# 50 chicken coop?



## HillRunner (Jun 28, 2010)

I was wondering if anyone has any plans for a 50 chicken coop or pictures of some. Not looking for a fancy one just one that would d the job.


----------



## Bearfootfarm (Jul 13, 2006)

Most any type of building around 200-250 sq ft or larger would work.
The easiest is a simple shed type.

The one on the right in the second picture is about 100 years old, and the newer one is just an extension of the same design that I did last year.

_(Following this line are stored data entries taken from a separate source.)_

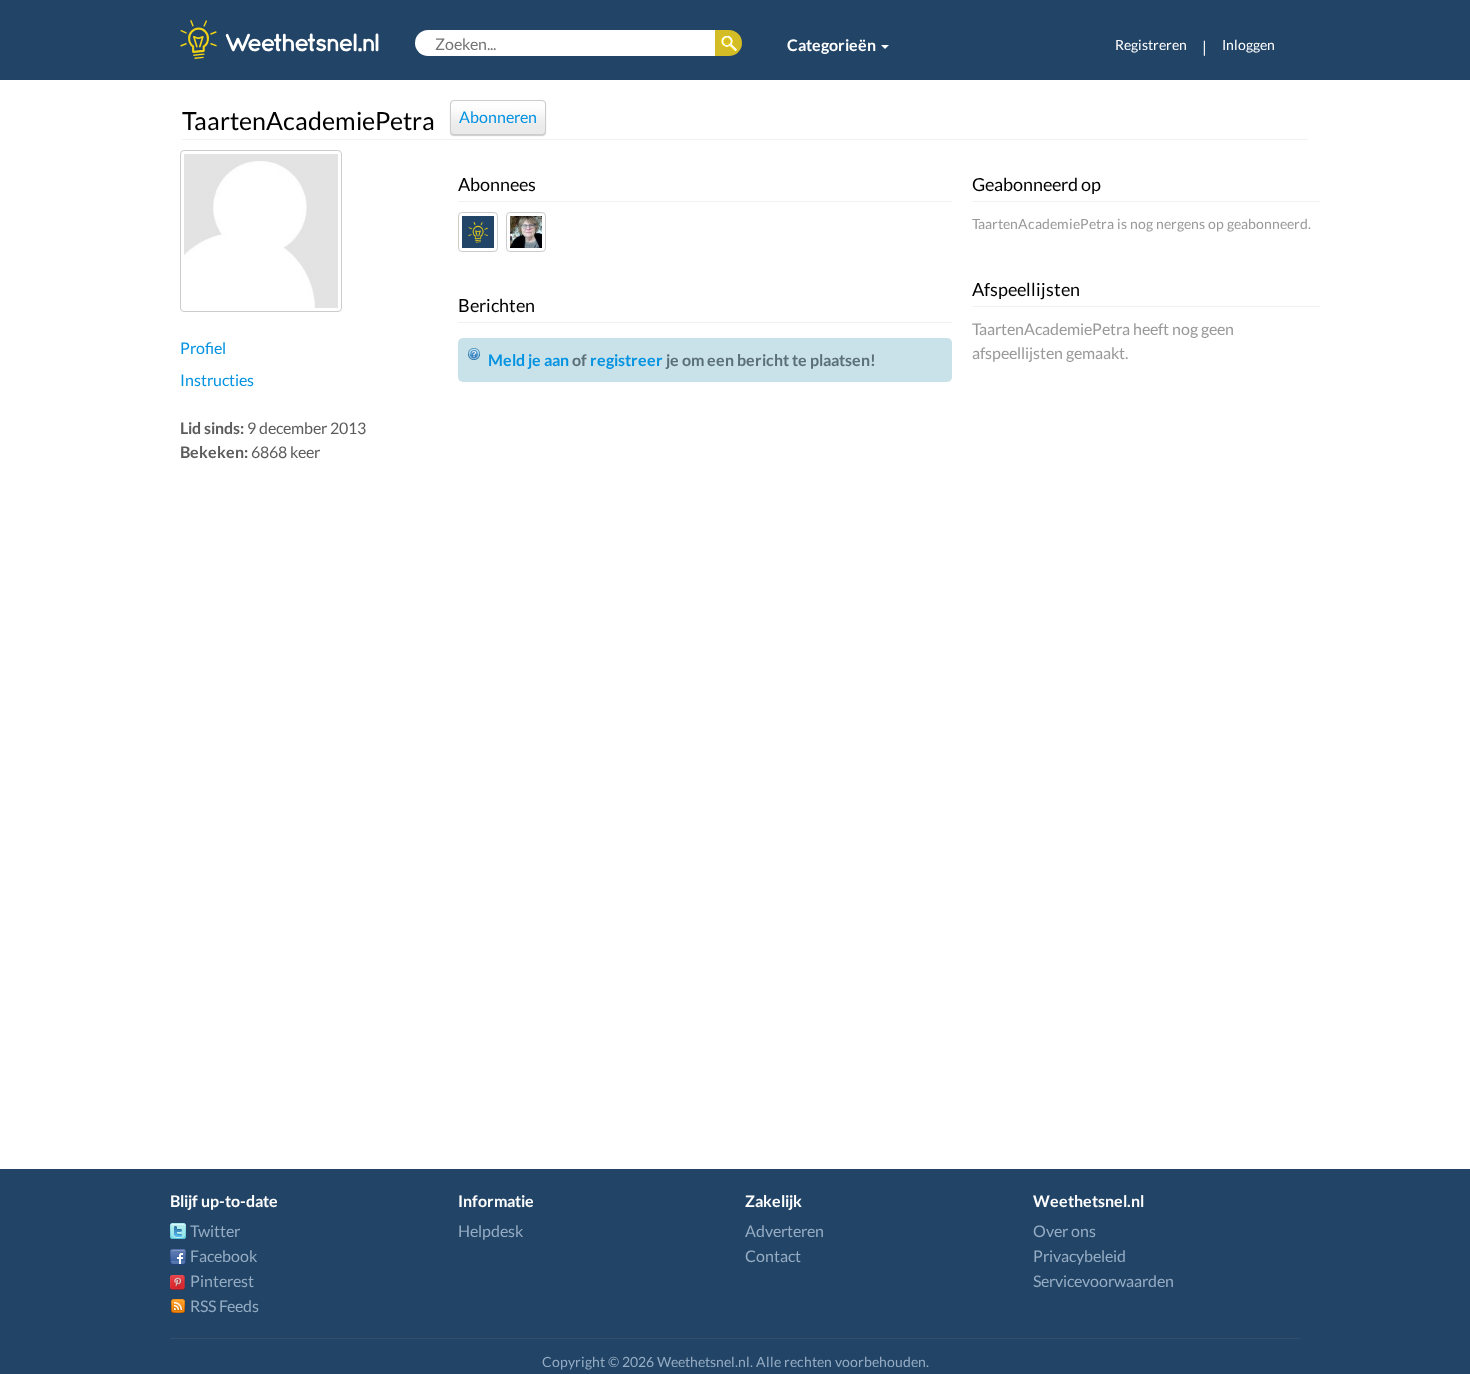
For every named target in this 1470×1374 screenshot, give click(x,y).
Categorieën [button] (833, 44)
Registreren (1151, 44)
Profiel (203, 347)
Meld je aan (528, 359)
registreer (626, 359)
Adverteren (784, 1230)
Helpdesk (490, 1230)
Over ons (1064, 1230)
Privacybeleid (1079, 1255)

They are each 8 X 12, and about 8 ft tall in front, 6 ft tall at the rear:


----------



## chickenslayer (Apr 20, 2010)

Is that pressure treated plywood? that's got to be pricey


----------



## davel745 (Feb 2, 2009)

http://bioengr.ag.utk.edu/Extension/ExtPubs/Plans/6188.pdf 
a smaller one http://bioengr.ag.utk.edu/Extension/ExtPubs/Plans/6187.pdf


----------



## Bearfootfarm (Jul 13, 2006)

> Is that pressure treated plywood? that's got to be pricey


Yes

It was $25 a sheet, but with the humidity here I felt it was worth the extra.
I think it was only 6 or 7 dollars more than CDX plywood at the time

I plan to put some sort of siding on it eventually.
I did the older one with shingles

The original building was rough cut Pine and Cypress, and has a cement floor and is in pretty good shape for it's age

The new addition is a dirt floor


----------



## lonelyfarmgirl (Feb 6, 2005)

Our chicken coops are two full size Chevy vans. Now they don't have an enclosure around them, but we could erect one if we wanted. They serve half a dozen turkeys, 10 or so guineas, and 75-100 chickens. I counted in one van one day and I think on the perches they were shoulder to shoulder at around 60 birds.


----------